#### Ausgewählter Textauszug
Die Bereitschaft der Lehrenden, bestimmte Lernformen im Unterricht einzusetzen, ist abhängig von der Sicht und den Einstellungen der Einzelpersonen auf das bzw. zum Geschehen im Unterricht. Die Forschung spricht von den berufsbezogenen Überzeugungen einer Lehrkraft und versucht, diese zu erfassen. Überzeugungen sind Glaubensgrundsätze einer Person, die meist nicht wissenschaftlich begründet sind. Diese können sich bspw. auf die Wirksamkeit von Unterrichtsmethoden, die Bedeutung der Aktivität von SuS im Unterricht oder auch die Lehrerrolle beziehen (Oser/Blömeke 2012: 415). Überzeugungen zu Prozessen des Lehrens und Lernens haben einen wichtigen Einfluss auf das berufliche Handeln von Lehrpersonen (Reusser/Pauli/Elmer 2011: 650 ff.). Internationale Untersuchungen weisen weiterhin daraufhin, dass die Einstellung der Lehrkräfte zum kooperativen Lernen einer der wesentlichen Erfolgsfaktoren für die effektive Implementierung dieser Unterrichtsform darstellt (Hijzen/Boekaerts/Vedder 2007: 682 f. und Webb 2009: 1 ff.).
1.2 Zielsetzung
Vor dem dargestellten Hintergrund ist es das Ziel dieser Forschungsarbeit, die Haltung der Lehrkräfte, in Zeiten steigender Heterogenität in den Klassen, gegenüber kooperativen Lernformen und deren in der Unterrichtspraxis gemachten Erfahrungen zu ergründen. Die vorliegende Arbeit verfolgt hierbei eine explorative und deskriptive Zielsetzung und ist in die Unterrichtsmethodenforschung einzuordnen. Es soll erkannt und beschrieben werden, was Lehrende über kooperative Lernformen wissen und denken. Dem rekonstruktiven Forschungsparadigma folgend, wird versucht, die Perspektive der Beforschten zu verstehen.
Zielsetzung dieses Forschungsprojektes ist die Beantwortung folgender Forschungsfragen:
1. Wie bewerten Lehrerinnen und Lehrer kooperative Lernformen bzgl. deren Umsetzbarkeit und des erzielbaren Lernerfolges?
2. Inwieweit eignen sich kooperative Lernformen für den Unterricht mit heterogenen Gruppen aus Sicht der Lehrerinnen und Lehrer?
3. Sind bestimmte Lehrertypen in Hinsicht auf deren Einstellung zum kooperativen Lernen unterscheidbar?
Zur Lehrersicht auf kooperatives Lernen existieren aktuell nur wenige Untersuchungen sowohl in Deutschland als auch international. Existierende Untersuchungen zur Verbreitung des kooperativen Lernens in der deutschen Schulpraxis stammen aus dem Jahr 2000 und früher. Ziel der vorliegenden Arbeit ist es, den aktuellen Stand der Lehrersicht darzustellen sowie neue Erkenntnisse zu den beeinflussenden Faktoren vorzulegen. Hierbei findet der Aspekt der Heterogenität der Schülerschaft besondere Berücksichtigung. Die Ergebnisse der Untersuchung können auch für die Inklusionsforschung, die in den unterrichtsbezogenen Variablen und deren Wirkung eine Forschungslücke sieht (Mortier u. a. 2009: 354), Impulse geben.
########
### Arbeitsauftrag
Kopieren Sie aus dem Auszug über kooperatives Lernen die Passage von „Zur Lehrersicht auf“ bis „354), Impulse geben.“ wortgetreu.
#### Erfasste Angaben
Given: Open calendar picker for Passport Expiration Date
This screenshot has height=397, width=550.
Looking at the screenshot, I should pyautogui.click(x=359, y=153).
########
### Vollständige Lösung
Zur Lehrersicht auf kooperatives Lernen existieren aktuell nur wenige Untersuchungen sowohl in Deutschland als auch international. Existierende Untersuchungen zur Verbreitung des kooperativen Lernens in der deutschen Schulpraxis stammen aus dem Jahr 2000 und früher. Ziel der vorliegenden Arbeit ist es, den aktuellen Stand der Lehrersicht darzustellen sowie neue Erkenntnisse zu den beeinflussenden Faktoren vorzulegen. Hierbei findet der Aspekt der Heterogenität der Schülerschaft besondere Berücksichtigung. Die Ergebnisse der Untersuchung können auch für die Inklusionsforschung, die in den unterrichtsbezogenen Variablen und deren Wirkung eine Forschungslücke sieht (Mortier u. a. 2009: 354), Impulse geben.